Let’s give you some Sunday links just before we head back to work on Monday.
The New York Times’ Richard Sandomir picks up Neil Best’s Newsday story on Gary Sheffield’s HBO interview that will air on Tuesday. Bob Raissman of the New York Daily News also looks at the Sheffield interview.
And in his Sunday news & notes column, Raissman says the networks should be shooting their focus on Hank Aaron in the Barry Bonds home run record chase, not Bonds.
Neil Best has a story today on the Yankees, but as the subject of many a Hollywood movie, TV show or other medium.
Phil Mushnick in the New York Post says while Fox was being nice to umpire Bruce Froemming in the All Star Game last week, the Post curmudgeon says it should have remembered an anti-Jewish slur he made four years ago.
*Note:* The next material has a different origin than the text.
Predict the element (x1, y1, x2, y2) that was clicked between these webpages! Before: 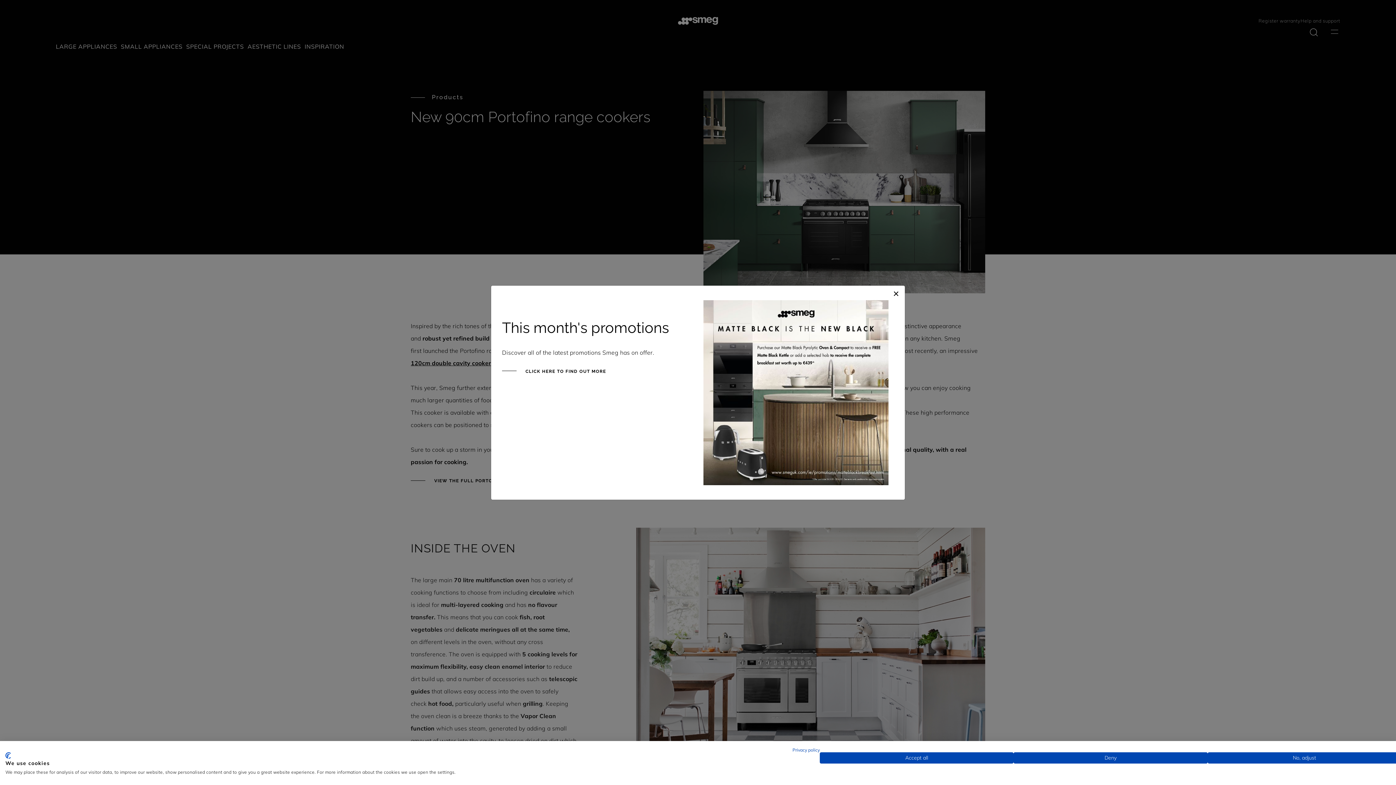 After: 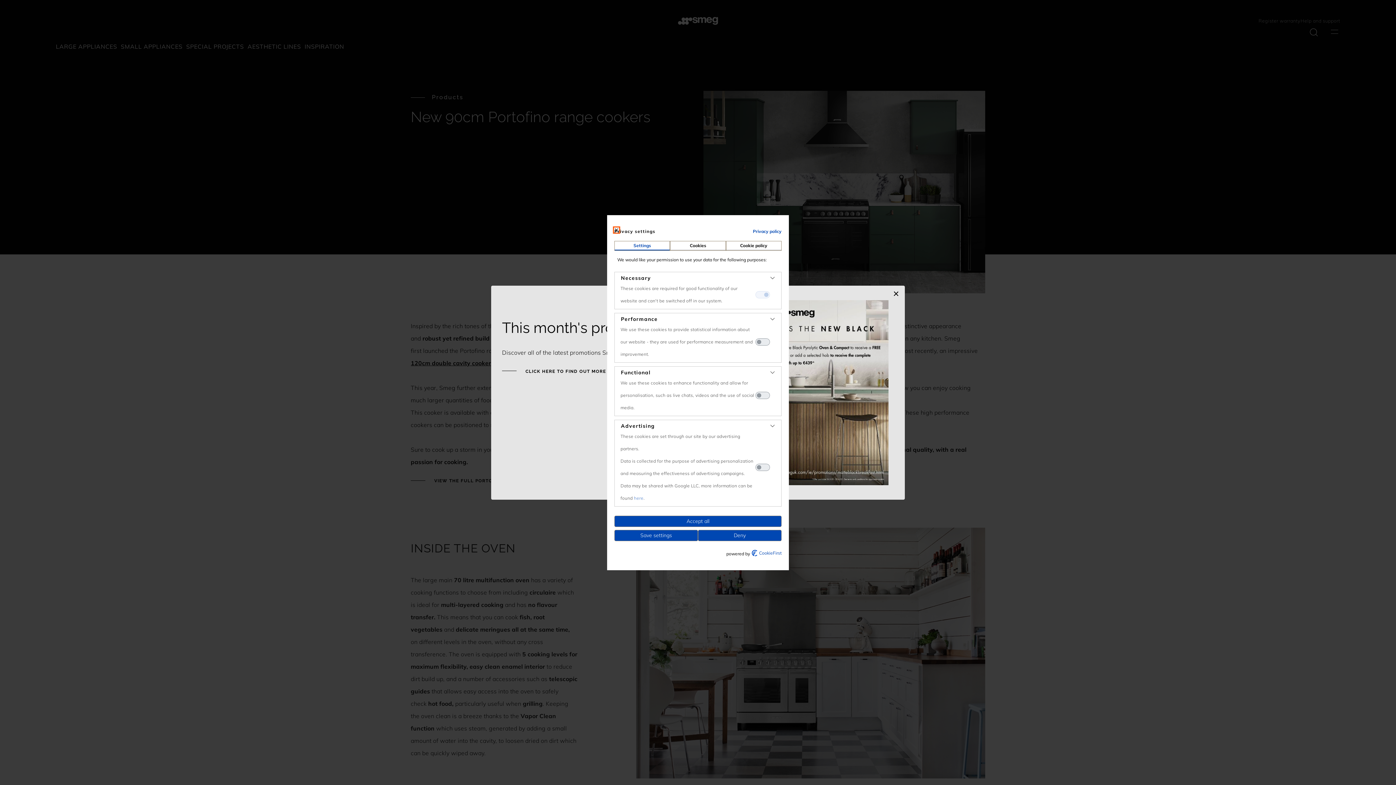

For the first time, the WNBA has received a TV and digital rights deal. It’s with ESPN, naturally. And the Sports Media Watch blog wonders why the WNBA would sign such a deal when it basically reduces the number of appearances on ABC, a network that could help promote the league. In the AP story put forth by Forbes.com, WNBA President Donna Orender says the deal is a tremendous vote of confidence, but is it?
Devin Gordon in the latest issue of Newsweek magazine calls ESPN, the World’s Biggest Cheerleader at the risk of its news reporting operation. Ben Grossman in his blog on the Broadcasting & Cable website says he has a love-hate relationship with the Alleged Worldwide Leader. Ethan Skolnick in his blog at the South Florida Sun-Sentinel, suggests a new category for the ESPY Awards tonight.
In the Dallas Morning News, Barry Horn says Big D was last of all rated markets for the All Star Game.
You remember the silly NFL policy banning video no more than 45 seconds on websites not directly affiliated with the No Fun League? Well, more attention is being focused on it and I hope this will eventually force the NFL to reverse its decision.
Jeff Elliot in the Florida Times-Union says the Jacksonville Jaguars still don’t have a local TV home for exhibition games that begin next month.
It appears that Vince Cellini has left the Golf Channel.
Lenox Rawlings of the Winston-Salem Journal says Orioles fans in North Carolina are the victims in the MASN-Time Warner Cable dispute.
I’ll be back Monday with more links. Now time to watch Entourage.